» **DIRECTIONS**
Would you output all the data exactly as it stands?

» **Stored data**
=== Section Start ===
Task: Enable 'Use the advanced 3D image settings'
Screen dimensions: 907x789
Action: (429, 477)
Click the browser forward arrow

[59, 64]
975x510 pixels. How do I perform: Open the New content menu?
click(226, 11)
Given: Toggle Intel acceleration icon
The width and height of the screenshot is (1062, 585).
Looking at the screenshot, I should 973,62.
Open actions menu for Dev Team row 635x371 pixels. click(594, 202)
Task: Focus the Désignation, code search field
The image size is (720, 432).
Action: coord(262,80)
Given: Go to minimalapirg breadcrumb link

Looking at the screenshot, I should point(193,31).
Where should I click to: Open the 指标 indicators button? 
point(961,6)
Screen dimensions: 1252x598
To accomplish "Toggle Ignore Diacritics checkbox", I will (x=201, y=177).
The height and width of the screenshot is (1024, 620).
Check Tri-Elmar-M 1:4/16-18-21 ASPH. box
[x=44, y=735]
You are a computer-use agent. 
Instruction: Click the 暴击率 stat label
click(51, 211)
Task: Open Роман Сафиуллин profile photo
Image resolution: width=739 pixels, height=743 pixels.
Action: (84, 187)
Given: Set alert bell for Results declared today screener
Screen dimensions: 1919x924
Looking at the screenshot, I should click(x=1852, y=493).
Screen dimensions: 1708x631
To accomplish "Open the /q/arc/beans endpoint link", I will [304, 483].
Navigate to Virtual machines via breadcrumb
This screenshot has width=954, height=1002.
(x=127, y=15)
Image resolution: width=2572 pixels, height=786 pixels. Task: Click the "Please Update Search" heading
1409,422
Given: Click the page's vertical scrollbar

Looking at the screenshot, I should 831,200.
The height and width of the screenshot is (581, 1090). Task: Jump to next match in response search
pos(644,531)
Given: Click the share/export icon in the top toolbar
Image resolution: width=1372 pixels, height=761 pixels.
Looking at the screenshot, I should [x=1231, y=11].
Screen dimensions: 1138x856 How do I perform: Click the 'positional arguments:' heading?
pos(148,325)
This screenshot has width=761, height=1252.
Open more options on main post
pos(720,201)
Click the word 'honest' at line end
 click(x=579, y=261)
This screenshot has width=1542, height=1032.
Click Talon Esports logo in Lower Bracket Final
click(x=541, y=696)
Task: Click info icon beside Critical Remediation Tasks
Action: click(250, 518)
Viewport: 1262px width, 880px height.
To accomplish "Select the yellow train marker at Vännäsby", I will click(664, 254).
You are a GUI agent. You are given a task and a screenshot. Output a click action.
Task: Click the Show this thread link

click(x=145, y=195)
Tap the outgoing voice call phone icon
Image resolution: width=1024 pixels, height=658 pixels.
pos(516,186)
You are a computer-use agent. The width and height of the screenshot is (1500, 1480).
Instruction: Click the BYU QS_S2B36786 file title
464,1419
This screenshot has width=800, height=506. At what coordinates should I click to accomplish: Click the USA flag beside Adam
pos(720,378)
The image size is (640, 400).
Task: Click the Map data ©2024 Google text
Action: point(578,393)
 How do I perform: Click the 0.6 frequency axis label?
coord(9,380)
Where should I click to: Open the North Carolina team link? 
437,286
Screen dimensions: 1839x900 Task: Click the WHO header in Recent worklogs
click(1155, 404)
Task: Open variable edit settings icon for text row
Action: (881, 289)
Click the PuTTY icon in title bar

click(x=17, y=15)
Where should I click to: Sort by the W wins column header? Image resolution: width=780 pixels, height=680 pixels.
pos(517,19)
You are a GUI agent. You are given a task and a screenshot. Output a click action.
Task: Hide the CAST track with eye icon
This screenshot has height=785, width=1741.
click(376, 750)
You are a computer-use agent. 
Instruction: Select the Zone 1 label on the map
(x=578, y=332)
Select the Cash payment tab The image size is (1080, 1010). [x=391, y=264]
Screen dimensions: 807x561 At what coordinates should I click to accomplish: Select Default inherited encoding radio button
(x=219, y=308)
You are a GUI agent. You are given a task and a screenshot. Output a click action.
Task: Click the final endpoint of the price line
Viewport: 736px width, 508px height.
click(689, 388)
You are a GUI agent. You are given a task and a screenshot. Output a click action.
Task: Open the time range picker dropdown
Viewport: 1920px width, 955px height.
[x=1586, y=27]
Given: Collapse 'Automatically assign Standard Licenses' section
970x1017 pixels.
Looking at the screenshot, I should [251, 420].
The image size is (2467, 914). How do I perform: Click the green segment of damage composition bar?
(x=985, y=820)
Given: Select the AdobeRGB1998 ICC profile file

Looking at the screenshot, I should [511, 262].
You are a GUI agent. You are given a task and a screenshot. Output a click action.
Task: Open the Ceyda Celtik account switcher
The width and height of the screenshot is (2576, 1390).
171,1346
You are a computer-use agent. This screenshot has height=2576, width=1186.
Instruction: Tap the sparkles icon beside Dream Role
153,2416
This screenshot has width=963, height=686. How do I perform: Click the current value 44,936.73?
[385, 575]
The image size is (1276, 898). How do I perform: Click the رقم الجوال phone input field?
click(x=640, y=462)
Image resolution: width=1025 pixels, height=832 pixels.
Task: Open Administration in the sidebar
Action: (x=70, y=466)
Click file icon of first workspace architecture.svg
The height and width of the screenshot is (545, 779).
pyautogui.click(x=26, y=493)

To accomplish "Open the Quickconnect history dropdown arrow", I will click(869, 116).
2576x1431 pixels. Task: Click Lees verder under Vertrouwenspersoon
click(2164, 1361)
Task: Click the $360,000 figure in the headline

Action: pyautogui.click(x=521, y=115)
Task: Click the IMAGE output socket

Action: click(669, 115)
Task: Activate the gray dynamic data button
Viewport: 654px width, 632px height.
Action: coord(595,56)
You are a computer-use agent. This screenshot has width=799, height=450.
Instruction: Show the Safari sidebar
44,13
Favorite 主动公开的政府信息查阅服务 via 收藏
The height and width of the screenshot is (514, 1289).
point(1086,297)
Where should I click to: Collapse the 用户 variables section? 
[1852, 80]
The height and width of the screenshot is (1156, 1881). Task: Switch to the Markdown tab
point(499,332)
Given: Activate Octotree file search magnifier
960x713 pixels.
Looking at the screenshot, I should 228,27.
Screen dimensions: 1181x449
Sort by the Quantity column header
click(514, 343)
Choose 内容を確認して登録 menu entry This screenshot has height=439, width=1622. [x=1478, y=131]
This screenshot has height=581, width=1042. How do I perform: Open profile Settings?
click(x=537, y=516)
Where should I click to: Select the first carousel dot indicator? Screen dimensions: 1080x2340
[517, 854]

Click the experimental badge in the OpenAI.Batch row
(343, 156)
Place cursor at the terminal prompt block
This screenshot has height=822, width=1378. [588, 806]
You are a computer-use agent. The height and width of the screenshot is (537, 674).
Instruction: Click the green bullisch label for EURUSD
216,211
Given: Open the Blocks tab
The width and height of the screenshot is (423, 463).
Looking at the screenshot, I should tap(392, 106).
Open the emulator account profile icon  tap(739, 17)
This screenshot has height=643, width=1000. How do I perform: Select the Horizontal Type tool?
=== Section End ===
» **RESULT OF THIS EXERCISE**
Task: Enable 'Use the advanced 3D image settings'
Screen dimensions: 907x789
Action: (429, 477)
Click the browser forward arrow

[59, 64]
975x510 pixels. How do I perform: Open the New content menu?
click(226, 11)
Given: Toggle Intel acceleration icon
The width and height of the screenshot is (1062, 585).
Looking at the screenshot, I should 973,62.
Open actions menu for Dev Team row 635x371 pixels. click(594, 202)
Task: Focus the Désignation, code search field
The image size is (720, 432).
Action: coord(262,80)
Given: Go to minimalapirg breadcrumb link

Looking at the screenshot, I should point(193,31).
Where should I click to: Open the 指标 indicators button? 
point(961,6)
Screen dimensions: 1252x598
To accomplish "Toggle Ignore Diacritics checkbox", I will (x=201, y=177).
The height and width of the screenshot is (1024, 620).
Check Tri-Elmar-M 1:4/16-18-21 ASPH. box
[x=44, y=735]
You are a computer-use agent. 
Instruction: Click the 暴击率 stat label
click(51, 211)
Task: Open Роман Сафиуллин profile photo
Image resolution: width=739 pixels, height=743 pixels.
Action: (84, 187)
Given: Set alert bell for Results declared today screener
Screen dimensions: 1919x924
Looking at the screenshot, I should click(x=1852, y=493).
Screen dimensions: 1708x631
To accomplish "Open the /q/arc/beans endpoint link", I will [304, 483].
Navigate to Virtual machines via breadcrumb
This screenshot has width=954, height=1002.
(x=127, y=15)
Image resolution: width=2572 pixels, height=786 pixels. Task: Click the "Please Update Search" heading
1409,422
Given: Click the page's vertical scrollbar

Looking at the screenshot, I should 831,200.
The height and width of the screenshot is (581, 1090). Task: Jump to next match in response search
pos(644,531)
Given: Click the share/export icon in the top toolbar
Image resolution: width=1372 pixels, height=761 pixels.
Looking at the screenshot, I should [x=1231, y=11].
Screen dimensions: 1138x856 How do I perform: Click the 'positional arguments:' heading?
pos(148,325)
This screenshot has width=761, height=1252.
Open more options on main post
pos(720,201)
Click the word 'honest' at line end
 click(x=579, y=261)
This screenshot has width=1542, height=1032.
Click Talon Esports logo in Lower Bracket Final
click(x=541, y=696)
Task: Click info icon beside Critical Remediation Tasks
Action: click(250, 518)
Viewport: 1262px width, 880px height.
To accomplish "Select the yellow train marker at Vännäsby", I will click(664, 254).
You are a GUI agent. You are given a task and a screenshot. Output a click action.
Task: Click the Show this thread link

click(x=145, y=195)
Tap the outgoing voice call phone icon
Image resolution: width=1024 pixels, height=658 pixels.
pos(516,186)
You are a computer-use agent. The width and height of the screenshot is (1500, 1480).
Instruction: Click the BYU QS_S2B36786 file title
464,1419
This screenshot has width=800, height=506. At what coordinates should I click to accomplish: Click the USA flag beside Adam
pos(720,378)
The image size is (640, 400).
Task: Click the Map data ©2024 Google text
Action: point(578,393)
 How do I perform: Click the 0.6 frequency axis label?
coord(9,380)
Where should I click to: Open the North Carolina team link? 
437,286
Screen dimensions: 1839x900 Task: Click the WHO header in Recent worklogs
click(1155, 404)
Task: Open variable edit settings icon for text row
Action: (881, 289)
Click the PuTTY icon in title bar

click(x=17, y=15)
Where should I click to: Sort by the W wins column header? Image resolution: width=780 pixels, height=680 pixels.
pos(517,19)
You are a GUI agent. You are given a task and a screenshot. Output a click action.
Task: Hide the CAST track with eye icon
This screenshot has height=785, width=1741.
click(376, 750)
You are a computer-use agent. 
Instruction: Select the Zone 1 label on the map
(x=578, y=332)
Select the Cash payment tab The image size is (1080, 1010). [x=391, y=264]
Screen dimensions: 807x561 At what coordinates should I click to accomplish: Select Default inherited encoding radio button
(x=219, y=308)
You are a GUI agent. You are given a task and a screenshot. Output a click action.
Task: Click the final endpoint of the price line
Viewport: 736px width, 508px height.
click(689, 388)
You are a GUI agent. You are given a task and a screenshot. Output a click action.
Task: Open the time range picker dropdown
Viewport: 1920px width, 955px height.
[x=1586, y=27]
Given: Collapse 'Automatically assign Standard Licenses' section
970x1017 pixels.
Looking at the screenshot, I should [251, 420].
The image size is (2467, 914). How do I perform: Click the green segment of damage composition bar?
(x=985, y=820)
Given: Select the AdobeRGB1998 ICC profile file

Looking at the screenshot, I should [511, 262].
You are a GUI agent. You are given a task and a screenshot. Output a click action.
Task: Open the Ceyda Celtik account switcher
The width and height of the screenshot is (2576, 1390).
171,1346
You are a computer-use agent. This screenshot has height=2576, width=1186.
Instruction: Tap the sparkles icon beside Dream Role
153,2416
This screenshot has width=963, height=686. How do I perform: Click the current value 44,936.73?
[385, 575]
The image size is (1276, 898). How do I perform: Click the رقم الجوال phone input field?
click(x=640, y=462)
Image resolution: width=1025 pixels, height=832 pixels.
Task: Open Administration in the sidebar
Action: (x=70, y=466)
Click file icon of first workspace architecture.svg
The height and width of the screenshot is (545, 779).
pyautogui.click(x=26, y=493)

To accomplish "Open the Quickconnect history dropdown arrow", I will click(869, 116).
2576x1431 pixels. Task: Click Lees verder under Vertrouwenspersoon
click(2164, 1361)
Task: Click the $360,000 figure in the headline

Action: pyautogui.click(x=521, y=115)
Task: Click the IMAGE output socket

Action: click(669, 115)
Task: Activate the gray dynamic data button
Viewport: 654px width, 632px height.
Action: coord(595,56)
You are a computer-use agent. This screenshot has width=799, height=450.
Instruction: Show the Safari sidebar
44,13
Favorite 主动公开的政府信息查阅服务 via 收藏
The height and width of the screenshot is (514, 1289).
point(1086,297)
Where should I click to: Collapse the 用户 variables section? 
[1852, 80]
The height and width of the screenshot is (1156, 1881). Task: Switch to the Markdown tab
point(499,332)
Given: Activate Octotree file search magnifier
960x713 pixels.
Looking at the screenshot, I should 228,27.
Screen dimensions: 1181x449
Sort by the Quantity column header
click(514, 343)
Choose 内容を確認して登録 menu entry This screenshot has height=439, width=1622. [x=1478, y=131]
This screenshot has height=581, width=1042. How do I perform: Open profile Settings?
click(x=537, y=516)
Where should I click to: Select the first carousel dot indicator? Screen dimensions: 1080x2340
[517, 854]

Click the experimental badge in the OpenAI.Batch row
(343, 156)
Place cursor at the terminal prompt block
This screenshot has height=822, width=1378. [588, 806]
You are a computer-use agent. The height and width of the screenshot is (537, 674).
Instruction: Click the green bullisch label for EURUSD
216,211
Given: Open the Blocks tab
The width and height of the screenshot is (423, 463).
Looking at the screenshot, I should tap(392, 106).
Open the emulator account profile icon  tap(739, 17)
This screenshot has height=643, width=1000. How do I perform: Select the Horizontal Type tool?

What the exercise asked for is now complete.